With Pasty Tax, Britain Harms Small Business Growth, Just Like President Obama

Impact
ByRebecca Bernbach

Last week, George Osborne presented the new UK budget for 2012. And as it goes with such things, nobody can seem to agree on whether this budget helps or hurts the British economy. 

One of the main points of contention is over the change in VAT rules and application. While the British public and press are always quick to criticize VAT raises, these changes are particularly puzzling. 

The most striking example are the new VAT rules over hot and cold pasties. (For the non-Brits in the audience: an explanation of a pasty here.). A 20% VAT now applies to hot pasties due to the closing of a loophole that allowed some fast foods to go tax free, while cold or lukewarm pasties remain free of taxation. While this may have been an attempt to make the British tax code more fair by extending this particular tax to all businesses, the new rules are totally nonsensical. If the British government is concerned with creating more growth within their economy, the last thing they should be doing is creating more confusing taxation or regulation. Not only do seemingly arbitrary, confusing regulations such as the new VAT create barriers to the creation of new domestic business, but they also keep old businesses from being productive.

On our side of the Atlantic, we have a similar problem with regulatory overreach. From our 1,300 page tax code to our standards for occupational licensing (see the requirements for getting a license in hair braiding which, funny enough, don’t involve any training in the actual braiding of hair), the American government seems to put up every barrier in the creation of new economic activity. 

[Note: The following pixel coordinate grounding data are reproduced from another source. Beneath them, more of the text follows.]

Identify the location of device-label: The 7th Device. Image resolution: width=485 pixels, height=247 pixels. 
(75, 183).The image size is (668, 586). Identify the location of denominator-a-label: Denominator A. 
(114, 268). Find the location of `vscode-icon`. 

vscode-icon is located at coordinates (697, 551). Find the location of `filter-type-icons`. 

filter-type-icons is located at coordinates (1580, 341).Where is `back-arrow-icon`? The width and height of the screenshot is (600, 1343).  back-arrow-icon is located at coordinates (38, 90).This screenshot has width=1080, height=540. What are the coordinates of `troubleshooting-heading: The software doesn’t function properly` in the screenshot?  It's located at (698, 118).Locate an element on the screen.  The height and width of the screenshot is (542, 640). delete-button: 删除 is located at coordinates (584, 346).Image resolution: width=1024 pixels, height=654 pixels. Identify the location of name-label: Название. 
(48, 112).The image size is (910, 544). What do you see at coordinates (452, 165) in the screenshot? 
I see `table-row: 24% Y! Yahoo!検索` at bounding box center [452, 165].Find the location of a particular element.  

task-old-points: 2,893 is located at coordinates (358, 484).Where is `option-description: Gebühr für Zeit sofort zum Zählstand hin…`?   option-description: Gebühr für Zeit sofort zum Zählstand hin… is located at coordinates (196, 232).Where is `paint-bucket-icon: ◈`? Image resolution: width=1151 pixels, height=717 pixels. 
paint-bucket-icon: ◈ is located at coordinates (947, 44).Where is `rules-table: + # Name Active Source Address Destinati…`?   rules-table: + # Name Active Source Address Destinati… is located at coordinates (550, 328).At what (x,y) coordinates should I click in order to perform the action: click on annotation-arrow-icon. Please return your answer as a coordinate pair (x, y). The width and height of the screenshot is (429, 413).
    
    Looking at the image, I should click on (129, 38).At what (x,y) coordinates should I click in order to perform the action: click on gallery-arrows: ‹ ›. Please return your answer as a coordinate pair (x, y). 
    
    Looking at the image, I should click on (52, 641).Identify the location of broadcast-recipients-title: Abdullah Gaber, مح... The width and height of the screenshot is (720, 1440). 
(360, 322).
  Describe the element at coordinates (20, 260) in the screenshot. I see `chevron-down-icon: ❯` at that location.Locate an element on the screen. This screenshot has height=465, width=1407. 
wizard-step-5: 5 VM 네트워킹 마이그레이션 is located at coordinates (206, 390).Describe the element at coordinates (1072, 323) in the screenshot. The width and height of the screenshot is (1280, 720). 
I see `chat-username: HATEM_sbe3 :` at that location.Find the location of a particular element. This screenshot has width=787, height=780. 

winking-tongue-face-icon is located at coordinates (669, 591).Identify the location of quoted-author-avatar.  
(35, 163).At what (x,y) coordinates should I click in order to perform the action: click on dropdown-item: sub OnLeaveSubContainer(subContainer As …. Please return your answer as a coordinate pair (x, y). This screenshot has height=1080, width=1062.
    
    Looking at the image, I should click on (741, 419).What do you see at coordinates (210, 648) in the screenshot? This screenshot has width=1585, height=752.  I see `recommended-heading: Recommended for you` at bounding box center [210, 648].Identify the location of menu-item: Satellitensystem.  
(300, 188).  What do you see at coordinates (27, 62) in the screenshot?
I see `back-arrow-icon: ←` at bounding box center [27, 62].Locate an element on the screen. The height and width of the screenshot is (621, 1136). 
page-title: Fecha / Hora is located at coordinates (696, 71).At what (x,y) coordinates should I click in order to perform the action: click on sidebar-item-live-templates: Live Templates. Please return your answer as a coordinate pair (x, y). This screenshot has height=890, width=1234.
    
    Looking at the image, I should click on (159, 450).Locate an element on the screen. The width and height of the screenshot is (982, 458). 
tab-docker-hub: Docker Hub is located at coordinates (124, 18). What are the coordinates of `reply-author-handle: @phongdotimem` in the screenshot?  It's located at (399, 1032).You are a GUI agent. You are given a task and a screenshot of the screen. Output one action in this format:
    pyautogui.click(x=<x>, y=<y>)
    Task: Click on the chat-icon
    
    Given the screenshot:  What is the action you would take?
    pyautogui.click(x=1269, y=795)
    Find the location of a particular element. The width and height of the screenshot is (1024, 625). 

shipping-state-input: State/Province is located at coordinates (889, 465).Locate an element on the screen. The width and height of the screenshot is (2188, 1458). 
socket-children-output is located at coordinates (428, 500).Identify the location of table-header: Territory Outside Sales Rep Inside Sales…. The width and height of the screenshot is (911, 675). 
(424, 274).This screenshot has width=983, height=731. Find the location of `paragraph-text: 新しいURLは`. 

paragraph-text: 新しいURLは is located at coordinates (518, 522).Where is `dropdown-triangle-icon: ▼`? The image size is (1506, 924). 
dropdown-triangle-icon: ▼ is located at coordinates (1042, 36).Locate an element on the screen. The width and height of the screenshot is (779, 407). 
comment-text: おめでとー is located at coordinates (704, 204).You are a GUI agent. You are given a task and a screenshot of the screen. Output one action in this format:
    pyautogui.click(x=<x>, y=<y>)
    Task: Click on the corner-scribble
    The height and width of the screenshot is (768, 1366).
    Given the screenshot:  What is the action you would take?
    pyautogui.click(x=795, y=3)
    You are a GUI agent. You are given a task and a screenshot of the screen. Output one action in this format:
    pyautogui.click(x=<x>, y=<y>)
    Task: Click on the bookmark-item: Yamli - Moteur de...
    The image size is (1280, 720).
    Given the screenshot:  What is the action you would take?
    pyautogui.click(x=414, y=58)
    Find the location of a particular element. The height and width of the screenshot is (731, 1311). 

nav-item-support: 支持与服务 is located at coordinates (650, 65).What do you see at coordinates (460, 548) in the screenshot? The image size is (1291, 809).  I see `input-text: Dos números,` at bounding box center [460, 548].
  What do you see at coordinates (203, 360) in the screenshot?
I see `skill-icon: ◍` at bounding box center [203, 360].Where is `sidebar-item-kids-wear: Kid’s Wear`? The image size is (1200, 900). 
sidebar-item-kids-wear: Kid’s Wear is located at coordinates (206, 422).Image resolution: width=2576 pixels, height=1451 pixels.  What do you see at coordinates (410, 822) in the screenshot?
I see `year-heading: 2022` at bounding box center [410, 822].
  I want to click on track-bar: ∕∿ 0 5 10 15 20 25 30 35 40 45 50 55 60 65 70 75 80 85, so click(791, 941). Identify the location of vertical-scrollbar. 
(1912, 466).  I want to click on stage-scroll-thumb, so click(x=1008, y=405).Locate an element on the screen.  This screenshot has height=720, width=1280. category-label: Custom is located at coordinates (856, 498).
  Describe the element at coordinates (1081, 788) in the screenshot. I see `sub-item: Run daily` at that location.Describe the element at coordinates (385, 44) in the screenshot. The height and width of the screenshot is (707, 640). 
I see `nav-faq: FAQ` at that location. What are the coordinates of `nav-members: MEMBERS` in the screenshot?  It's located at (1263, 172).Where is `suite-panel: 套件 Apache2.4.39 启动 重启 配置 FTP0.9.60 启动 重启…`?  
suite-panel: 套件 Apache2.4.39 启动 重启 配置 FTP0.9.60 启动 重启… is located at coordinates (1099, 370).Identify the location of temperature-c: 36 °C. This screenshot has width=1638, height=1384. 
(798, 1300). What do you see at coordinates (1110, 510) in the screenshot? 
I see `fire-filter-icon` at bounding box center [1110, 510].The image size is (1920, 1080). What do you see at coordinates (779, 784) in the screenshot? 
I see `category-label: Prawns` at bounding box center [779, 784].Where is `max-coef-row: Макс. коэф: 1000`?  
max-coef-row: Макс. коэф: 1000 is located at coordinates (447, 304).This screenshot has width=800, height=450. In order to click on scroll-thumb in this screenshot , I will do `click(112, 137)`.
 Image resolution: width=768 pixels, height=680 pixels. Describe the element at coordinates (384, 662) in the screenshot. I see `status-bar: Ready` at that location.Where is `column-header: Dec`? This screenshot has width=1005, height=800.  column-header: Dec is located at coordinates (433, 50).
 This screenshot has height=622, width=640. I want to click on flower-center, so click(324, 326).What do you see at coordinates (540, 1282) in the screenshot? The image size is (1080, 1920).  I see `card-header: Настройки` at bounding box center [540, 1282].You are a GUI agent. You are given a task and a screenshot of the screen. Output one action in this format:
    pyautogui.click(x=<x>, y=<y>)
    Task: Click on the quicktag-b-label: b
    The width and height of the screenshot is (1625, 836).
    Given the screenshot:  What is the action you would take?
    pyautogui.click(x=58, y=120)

In everything from a bill for new rules for food trucks on the distance they must park from schools in California to the arguments over the creation of a new Washington, D.C. medallion system for taxis, the odds are stacked against those who want to strike out on their own. While we might expect regulatory confusion from our slightly more socialized neighbors across the pond, America is the mythical land of opportunity, and we should make it as easy as possible for those who have the will and creativity to be entrepreneurial and productive. 

Isn’t Congress always crowing the praises of small business owners in stump speeches and sound bites? Or is that merely rhetoric? Even with the creation of a new Senate Committee on Small Business and Entrepreneurship only a year and a half ago, the Obama administration does not seem to care about the creative people who really do power our economy. If they are actually interested in creating real growth within our stagnant economy, the White House should take a hard look at occupational licensing laws, our tax code, and business regulations, in order to make it easier for new businesses to sprout up and old businesses to be more productive.